Problem statement
Repeat word for word the lines from the one containing "At what (x,y)" through the end of the data, leaving out the pictures.

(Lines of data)

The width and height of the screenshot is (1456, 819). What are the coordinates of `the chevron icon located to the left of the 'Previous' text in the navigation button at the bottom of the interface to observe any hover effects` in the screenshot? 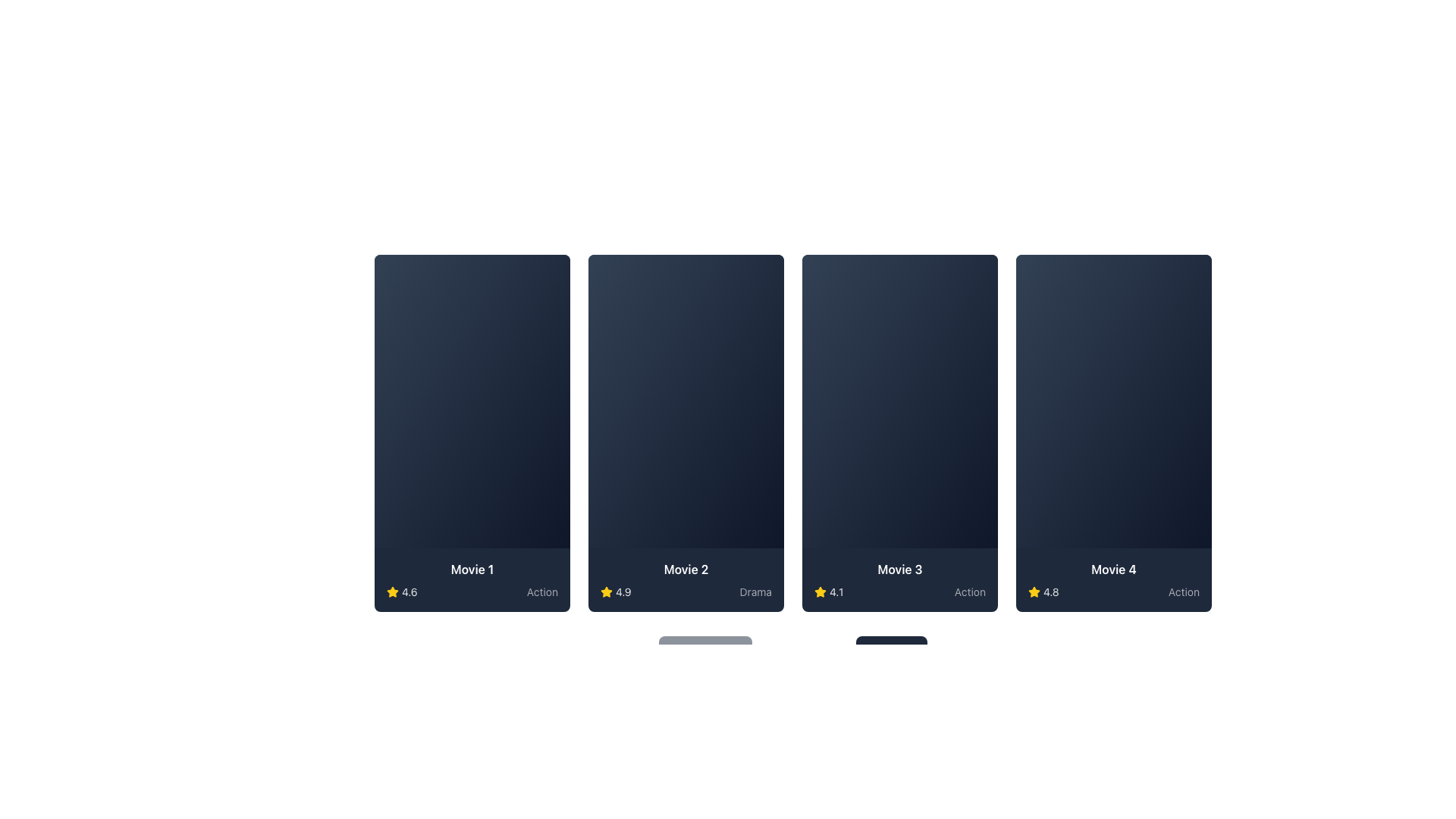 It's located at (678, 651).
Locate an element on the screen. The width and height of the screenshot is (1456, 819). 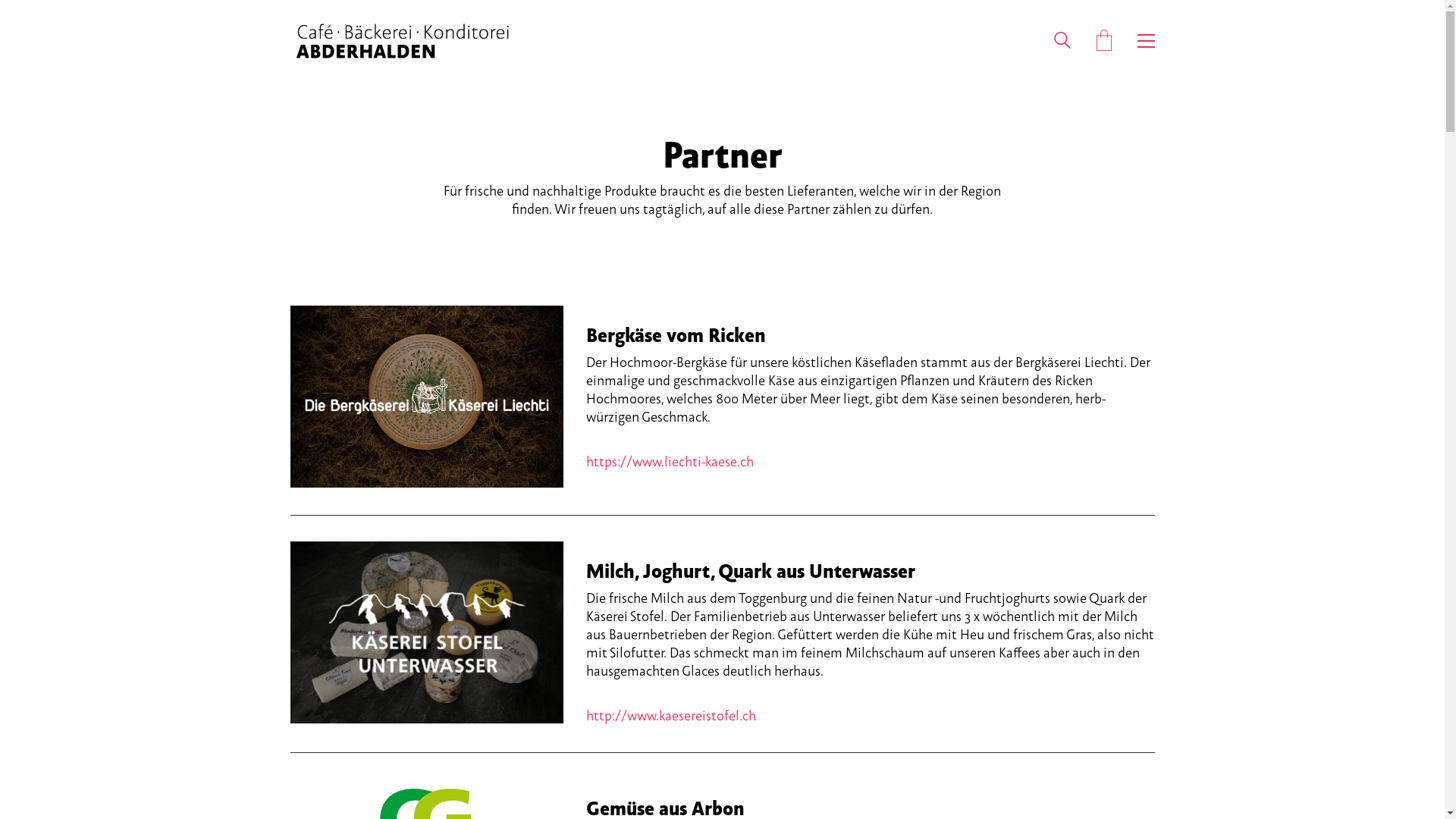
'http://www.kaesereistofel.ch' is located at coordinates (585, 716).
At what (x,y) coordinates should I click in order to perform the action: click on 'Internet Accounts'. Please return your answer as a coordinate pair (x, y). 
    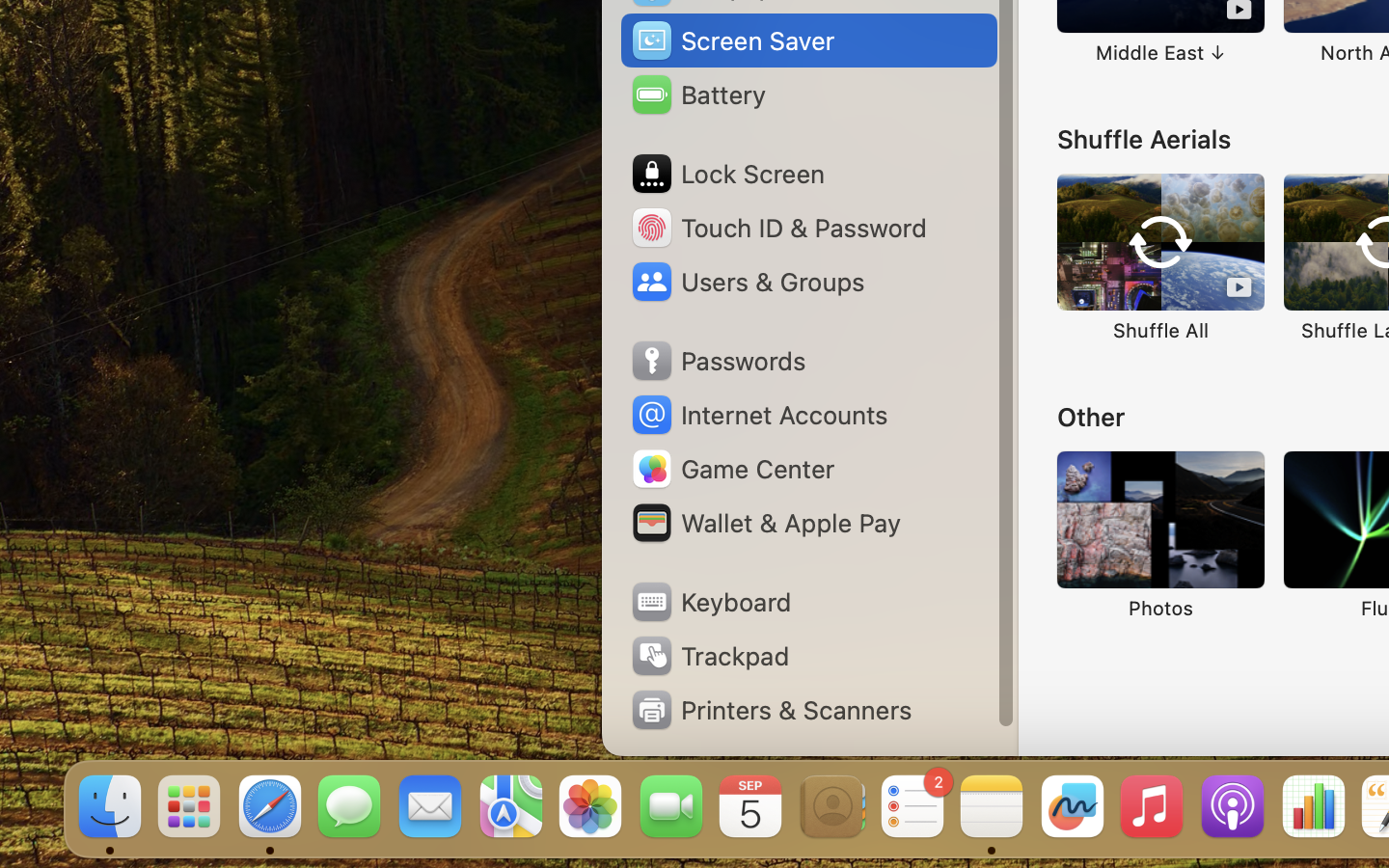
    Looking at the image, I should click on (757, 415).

Solution
At what (x,y) coordinates should I click in order to perform the action: click on 'Internet Accounts'. Please return your answer as a coordinate pair (x, y). 
    Looking at the image, I should click on (757, 415).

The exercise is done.